Search code examples
pythonapache-sparkpyspark

Entity resolution - creating a unique identifier based on 3 columns


I'm trying to find a way to create a unique identifier by using 3 columns (user_id, universal_id and session_id). Column "expected_result" is what this unique_id should be after processing other 3 columns.

  • Sometimes user_id is not available, and in that case the other two columns should be used to create the unique id.
  • When user_id doesn't have a match and universal_id has a match, those should be treated as different (separate unique id).
  • "id" column is the order in which data is written into the database. If a new row shows up that matches any of the previous rows (with already calculated unique id) by any of the 3 columns, the already existing unique id should be added to the new row.

Here's a list of possible relationships between columns:

  • user_id:universal_id = 1:N OR N:1 (if N:1 then each N needs a unique_id)
  • user_id:session_id = 1:N
  • universal_id:session_id = 1:N or N:1

I'm trying to find a thing in python (or pyspark because I may be using this on millions of rows) that can help me do the clustering of this data (or however this process is called in data science). The idea is to create a map of universal_id:unique_id. If you know how this is done please help, or at least point me to a subject that I should research to be able to do this. Thanks!

I have Snowflake and Databricks at my disposal.

Here's my test dataset:

import pandas as pd

data = [
    [1, 1, 'apple', 'fiat', 1],
    [2, 1, 'pear', 'bmw', 1],
    [3, 2, 'bananna', 'citroen', 2],
    [4, 3, 'bananna', 'kia', 3],
    [5, 4, 'blueberry', 'peugeot', 4],
    [6, None, 'blueberry', 'peugeot', 4],
    [7, None, 'blueberry', 'yamaha', 4],
    [8, 5, 'plum', 'ford', 5],
    [9, None, 'watermelon', 'ford', 5],
    [10, None, 'raspberry', 'honda', 6],
    [11, None, 'raspberry', 'toyota', 6],
    [12, None, 'avocado', 'mercedes', 7],
    [13, None, 'cherry', 'mercedes', 7],
    [14, None, 'apricot', 'volkswagen', 2],
    [15, 2, 'apricot', 'volkswagen', 2],
    [16, 6, 'blueberry', 'audi', 8],
    [17, None, 'blackberry', 'bmw', 1],
    [18, 7, 'plum', 'porsche', 9]
]

df = pd.DataFrame(data, columns=['id', 'user_id', 'universal_id', 'session_id', 'expected_result'])

> [RECORDED INFORMATION]
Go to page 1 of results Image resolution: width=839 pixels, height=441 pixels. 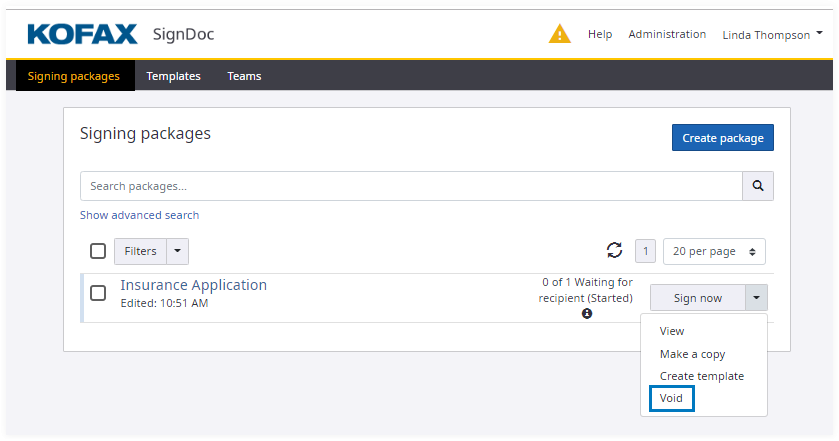click(645, 251)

> [DO THIS] In the entity resolution post, which two platforms does the poster say are available to them?

> [RESULT OF THE TASK] Snowflake and Databricks.